Art creates opportunities for communication and collective meaning-making. It affords conversation, disagreement, shared identity, remembrance, celebration, and cultural continuity. Through engagement with art, individuals connect not only with the artwork itself but also with communities, traditions, and historical narratives.

Music as Resonance to Metaffordances

Art and music also operate through resonance, in which an encounter continues to re-activate itself across time. A musical phrase, visual motif, or tonal quality may return later in memory, not as a static recollection but as a re-lived pattern of feeling, perception, and meaning. This resonance is not located solely in the artwork or in the viewer, but in the coupling between them that can be re-engaged repeatedly in different contexts. In this sense, music and art do not simply produce effects at the moment of perception; they establish stable patterns of potential re-activation, where meaning and emotion can be re-invoked by later experiences, environments, or internal states. Resonance is therefore a key mechanism through which metaffordances extend themselves across time. My own research on human motor coordination explicitly used the mathematical "higher order invariants" of ratios or "resonances" underlying physical rhythm - and musical scales - to explain how people synchronise their bodies and limb movements. (Resonance constraints article).

Epistemic Metaffordances

Art can provide new ways of knowing. It enables people to notice previously unseen aspects of experience, question assumptions, and explore ambiguity. Art often reveals possibilities for understanding that are inaccessible through purely analytical or propositional forms of knowledge.

The Artist as a Designer of Metaffordances

From this perspective, artists do not simply create objects. They create structured opportunities for engagement. The artist shapes a landscape of possibilities that influences what viewers may perceive, imagine, feel, understand, and eventually do.

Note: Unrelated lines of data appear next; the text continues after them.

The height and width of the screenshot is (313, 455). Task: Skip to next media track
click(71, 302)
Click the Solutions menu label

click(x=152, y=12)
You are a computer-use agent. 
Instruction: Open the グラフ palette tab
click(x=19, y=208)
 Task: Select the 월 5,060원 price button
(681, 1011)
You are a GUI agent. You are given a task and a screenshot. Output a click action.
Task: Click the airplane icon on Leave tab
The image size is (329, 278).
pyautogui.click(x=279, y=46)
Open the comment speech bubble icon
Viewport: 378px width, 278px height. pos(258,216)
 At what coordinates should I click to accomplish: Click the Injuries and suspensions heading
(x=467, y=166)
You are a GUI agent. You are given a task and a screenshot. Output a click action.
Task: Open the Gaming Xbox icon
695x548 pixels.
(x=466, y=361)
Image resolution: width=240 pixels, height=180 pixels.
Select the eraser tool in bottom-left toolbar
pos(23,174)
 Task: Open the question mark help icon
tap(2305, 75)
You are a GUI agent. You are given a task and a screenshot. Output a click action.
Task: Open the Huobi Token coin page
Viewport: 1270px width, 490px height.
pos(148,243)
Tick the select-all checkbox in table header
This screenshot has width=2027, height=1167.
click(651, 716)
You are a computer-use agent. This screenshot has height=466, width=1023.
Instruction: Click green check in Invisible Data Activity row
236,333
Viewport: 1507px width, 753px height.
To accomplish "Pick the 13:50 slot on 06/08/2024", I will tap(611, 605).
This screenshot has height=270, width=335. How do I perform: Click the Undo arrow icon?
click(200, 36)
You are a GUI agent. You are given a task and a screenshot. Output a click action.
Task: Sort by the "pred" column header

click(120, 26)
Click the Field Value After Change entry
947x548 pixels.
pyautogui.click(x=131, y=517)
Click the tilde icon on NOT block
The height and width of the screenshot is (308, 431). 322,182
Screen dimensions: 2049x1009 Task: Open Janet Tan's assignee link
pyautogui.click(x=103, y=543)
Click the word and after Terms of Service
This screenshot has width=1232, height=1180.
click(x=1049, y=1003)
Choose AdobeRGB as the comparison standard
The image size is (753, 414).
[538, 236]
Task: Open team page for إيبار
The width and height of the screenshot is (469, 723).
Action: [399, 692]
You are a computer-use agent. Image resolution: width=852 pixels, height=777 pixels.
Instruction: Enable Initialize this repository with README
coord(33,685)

An artwork therefore functions as more than a physical artefact. It is a metaffordance that allows viewers to perceive and act upon affordances that would not be available in the physical object alone. It enables engagement with symbolic meaning, emotional experience, intellectual exploration, the intentions of the artist, and the cultural context in which the work exists.

Why Art Matters

The value of art lies not only in representation or aesthetic pleasure, but in its ability to expand the space of possible human experience. Art creates opportunities for new forms of perception, understanding, imagination, and action. Through these processes it changes what people can notice, what they can think about, what they can feel, and ultimately what they can become.

Affordances change what we can do. Metaffordances change what we can become. Art is one of the most powerful metaffordances because it transforms a moment of perception into an ongoing process of engagement that unfolds across time.